Partitioning and Sorting Data

When exporting, you can use the optional OVER clause in the SELECT statement to specify how to partition and/or sort the exported data. Partitioning reduces the sizes of the output data files and can improve performance when Vertica queries external tables containing this data. (See Using Partition Columns.) If you do not specify how to partition the data, Vertica optimizes the export for maximum parallelism.

To specify partition columns, use PARTITION BY in the OVER clause as in the following example:

=> EXPORT TO PARQUET(directory = 'webhdfs:///data/export') 
  OVER(PARTITION BY date) AS SELECT transactionID, price FROM public.sales;
 Rows Exported
---------------
         28337
(1 row)

You can both partition by a column and include that column in the SELECT clause. Including the column allows you to sort it. Vertica still takes advantage of the partitioning during query execution.

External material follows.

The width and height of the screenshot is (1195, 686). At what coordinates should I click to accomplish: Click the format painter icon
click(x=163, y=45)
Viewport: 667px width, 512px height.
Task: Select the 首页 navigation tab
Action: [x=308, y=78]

You can sort values within a partition for a further performance improvement. Sort table columns based on the likelihood of their occurrence in query predicates; columns that most frequently occur in comparison or range predicates should be sorted first. You can sort values within each partition using ORDER BY in the OVER clause:

=> EXPORT TO PARQUET(directory = 'webhdfs:///data/export') 
  OVER(PARTITION BY date ORDER BY price) AS SELECT date, price FROM public.sales;
 Rows Exported
---------------
         28337
(1 row)

You can use ORDER BY even without partitioning. Storing data in sorted order can improve data access and predicate evaluation performance.

Targets in the OVER clause must be column references; they cannot be expressions. For more information about OVER, see SQL Analytics.

If you are exporting data to a local file system, you might want to force a single node to write all of the files. To do so, use an empty OVER clause.